#### Selected text

Global distribution systems have hit back at criticism from airline body IATA after they were accused of being outdated and not useful to airlines.
A row has broken out after an article appeared in IATA"s magazine, Airlines International, saying GDSs are stopping airlines from fully exploiting the potential of selling ancillary services.
The European Technology & Travel Services Association and its US counterpart have written an open letter expressing their anger and concerns.
In it, they say GDSs have been working at the same pace to ensure their technology can support the changes the airline industry wishes to see.
"As you will know, the first airlines are now filing ancillary services and fees through the GDS channel, with many more due to follow," said the letter.
It said the article was wrong to suggest that GDSs were a "bottleneck preventing the airline industry from bringing its innovative products to market".
"We find it unacceptable that the GDS distribution channel is being called outdated when it is that same GDS channel that is today the most cost-effective tool for buyers of business travel to manage the complexity of supply, and in fact many airlines utilize the technology and products of the GDSs to run their web sites, which get rave reviews in the article," the letter continued.

########

Please reproduce the part of the GDS article that begins at the words "Global distribution systems" and stops after "selling ancillary services.".

#### Dataset extract

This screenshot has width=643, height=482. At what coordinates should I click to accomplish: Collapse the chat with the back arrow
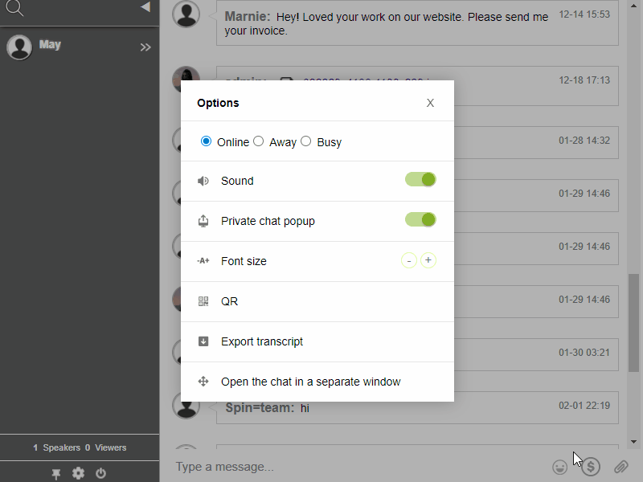[x=145, y=6]
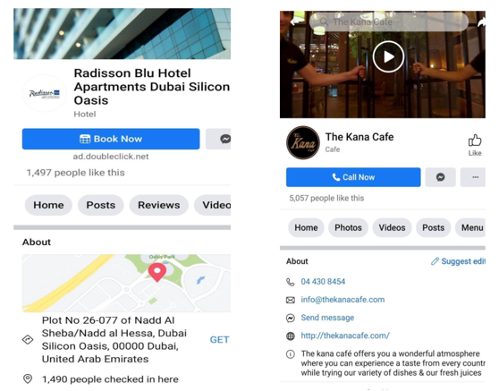Select Posts tab on Radisson Blu page
Screen dimensions: 499x391
[100, 205]
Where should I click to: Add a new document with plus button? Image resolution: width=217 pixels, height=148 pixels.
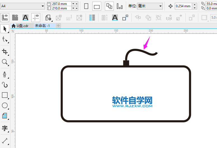click(x=58, y=26)

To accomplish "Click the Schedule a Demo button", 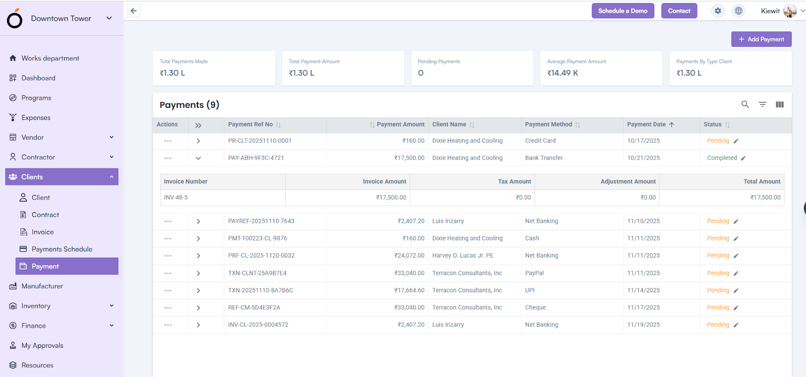I will pyautogui.click(x=623, y=11).
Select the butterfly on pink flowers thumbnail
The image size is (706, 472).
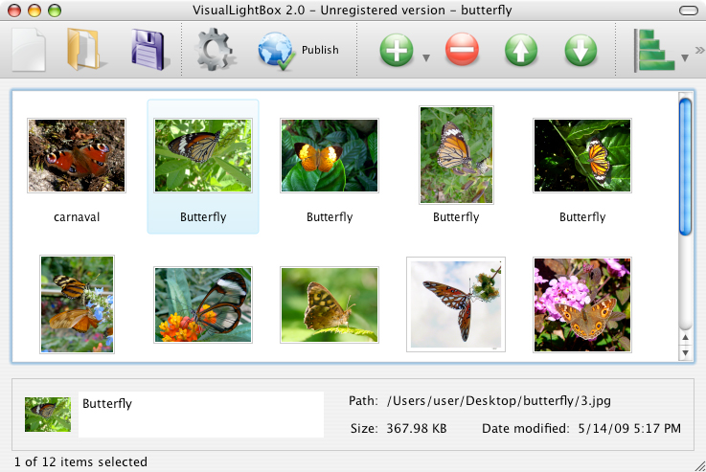pos(581,299)
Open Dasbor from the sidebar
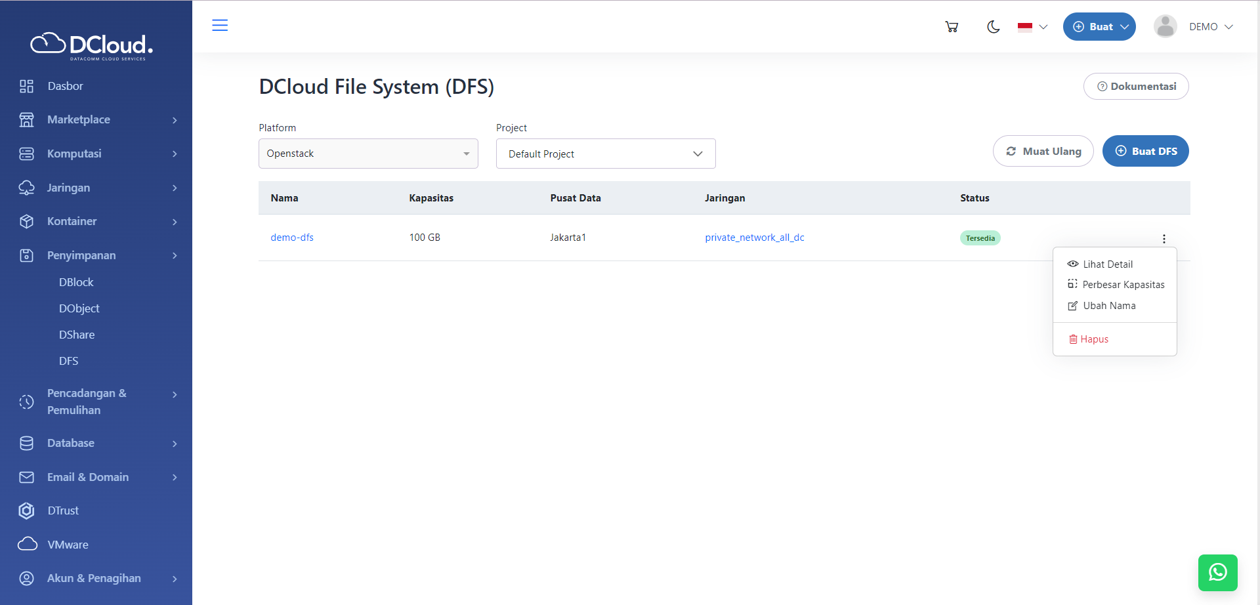The height and width of the screenshot is (605, 1260). coord(65,86)
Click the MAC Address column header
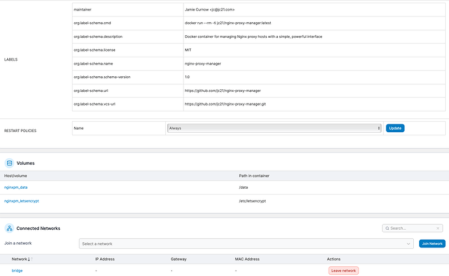The width and height of the screenshot is (449, 276). (x=247, y=259)
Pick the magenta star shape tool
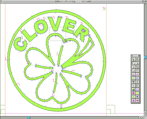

########

Answer to the problem:
Global distribution systems have hit back at criticism from airline body IATA after they were accused of being outdated and not useful to airlines.
A row has broken out after an article appeared in IATA"s magazine, Airlines International, saying GDSs are stopping airlines from fully exploiting the potential of selling ancillary services.